Hacker News new | ask | show | jobs
by baddox 3357 days ago
I think the best example is Steam. A common sentiment online is "I don't pirate games any more because Steam makes it so easy to buy them, plus there are often incredible sales." I share this sentiment.

A large part of Steam's success is that they built a better product than the one offered by piracy. That's worth paying for.

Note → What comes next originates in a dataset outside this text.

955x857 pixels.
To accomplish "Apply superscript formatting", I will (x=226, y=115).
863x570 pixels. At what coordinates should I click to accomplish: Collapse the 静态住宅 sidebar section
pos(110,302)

Granted, this isn't a cure-all. I'm sure some people still pirate games, and it's probably impossible to estimate how many represent "lost sales." Moreover, games are one of the trickier things to pirate, often requiring some technical knowledge (using disk images, keygens, cracks, etc.). Music is obviously much easier to pirate.

1 comments

I completely agree. Steam was the reason I stopped pirating. For music, spotify did the trick :-)
How are artists doing under Spotify? Oh wait, that's not your problem.
You're right, it's not his problem.
Are they doing better when people are pirating? The bands that I like, I buy the album from anyway just to support them. But for music that I listen to every now and then - they would not get me to buy their album. So they actually would either make no money from me, or a bit through spotify.
How are artists doing with traditional album sales (digital or physical)? As far as I can tell, music sales have basically always been A) you're a huge artist and make lots of money or B) you're not huge and you can only make money touring.